外で機体の整備にあたっていた2人だが、隊長に呼び出されたとあって〈R3〉を装備していない状態のまま直ぐにやってくる。
「フィーさん、ユイさんを連れて法務部へ。わたしも外線使用の許可を得たらそちらに合流します。くれぐれも目を離さないで。もし脱走を試みたり指示に従わなかった場合は発砲を許可します」
「物騒なこった。ま、規則なら従うがね」
ユイは拒むこと無くタマキの指示を受け入れた。
タマキは「素直でよろしい」とフィーリュシカにユイを任せようとしたが、その前にユイが手にしていた謎の液体が入った袋を受け取った。
「こんなものを基地内に持ち込まれては大変ですから」
「そりゃどうも。処理に困ってたところだ」
「でしょうね。ではフィーさん、よろしくお願いします」
フィーリュシカは応答すると、ユイに離れず着いてくるよう命じて格納庫を後にした。
2人が格納庫から去ったのを確認したタマキは、手にした袋をサネルマへと突き出す。
「サネルマさん、これをしかるべき場所で処理して下さい。間違ってもこぼしたりしないように」
「え!? 呼ばれた理由これですか!?」
サネルマは驚き、拒否しようとしたがタマキは強く袋を突き出す。
「これです。迅速にお願いします」
「はい。サネルマ了解しました……」
有無を言わさず突き出されたそれを、サネルマは受け取らざるを得なかった。
傍らに居たナツコはあれが自分のもとに巡ってこなかったことを感謝して、胸をなで下ろす。
「それでナツコさん」
「は、はい!」
安堵したところを突然呼ばれて声が裏返ったナツコ。タマキはそんなナツコを不思議に思ったが、返事をしたのでよしとして用件を告げる。
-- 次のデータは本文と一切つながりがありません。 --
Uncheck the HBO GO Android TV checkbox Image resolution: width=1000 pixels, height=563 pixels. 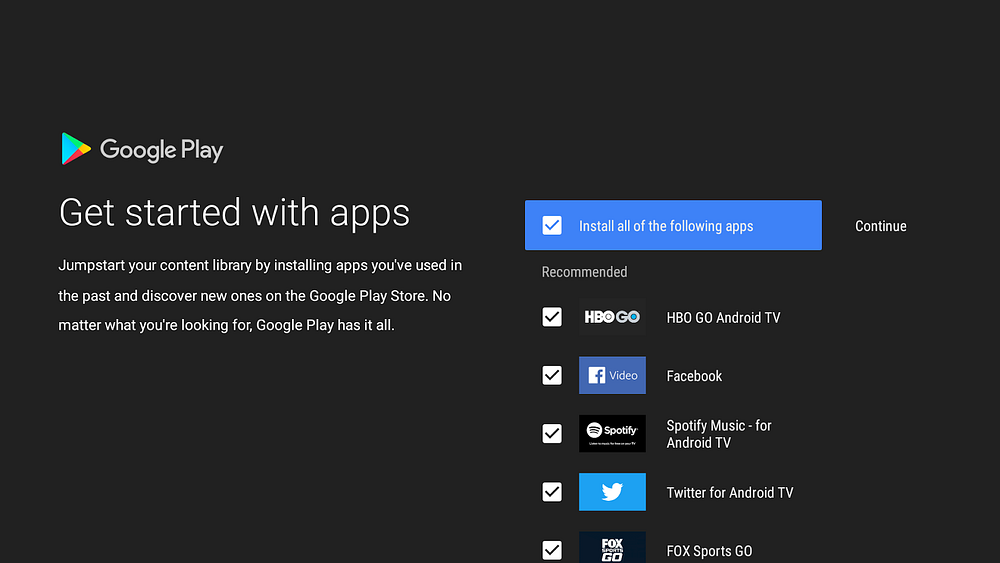pyautogui.click(x=552, y=317)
「トーコさんを医務室へ連れて行ってあげて下さい。場所は分かりますね?」
「はい! ナツコ・ハツキ、了解しました!」
ナツコは元気よく返事をした。タマキはナツコと、それからトーコへと視線を送って質問が無いことを確認すると、外線使用許可を得るため連隊司令部へと向かった。